[start Text segment]

March to June 2011 | Introducing Colleen Murphy
The UK premiere
Part of 'Introducing Colleen Murphy', a mini-season within a season as part of “In Their Place” – a three month season of work by women playwrights
Leona and Danny's young daughter, Amelia, perishes in a car crash. Paralysed in a car accident, Danny is spurned by his wife's harsh accusations as she clings helplessly to a balloon believed to contain the daughter's last breath. Enter Lola, a pathological grief councillor. Turbulent and daring, Murphy's writing ventures through dark emotional territory unearthing humour and forgiveness as Leona and Danny fight their way back to each other, and to life. Beating Heart Cadaver was shortlisted for Canada’s most prestigious literary award, the Governor General's Award for English Language Drama.

[end Text segment]

▶ [Task requirements]
From the play description above, list every character named in the play's story.

[start Information supplied]

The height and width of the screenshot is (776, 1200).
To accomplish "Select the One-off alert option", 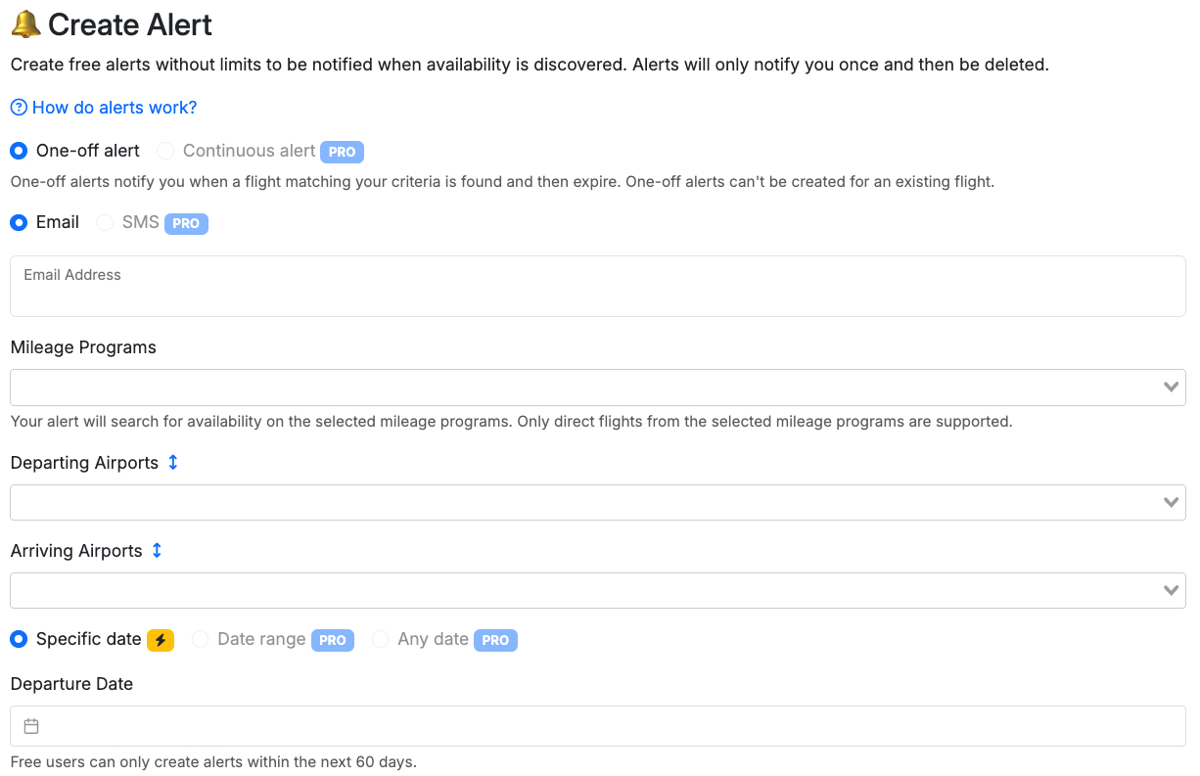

[end Information supplied]

▶ [Task solution]
Leona, Danny, Amelia, and Lola.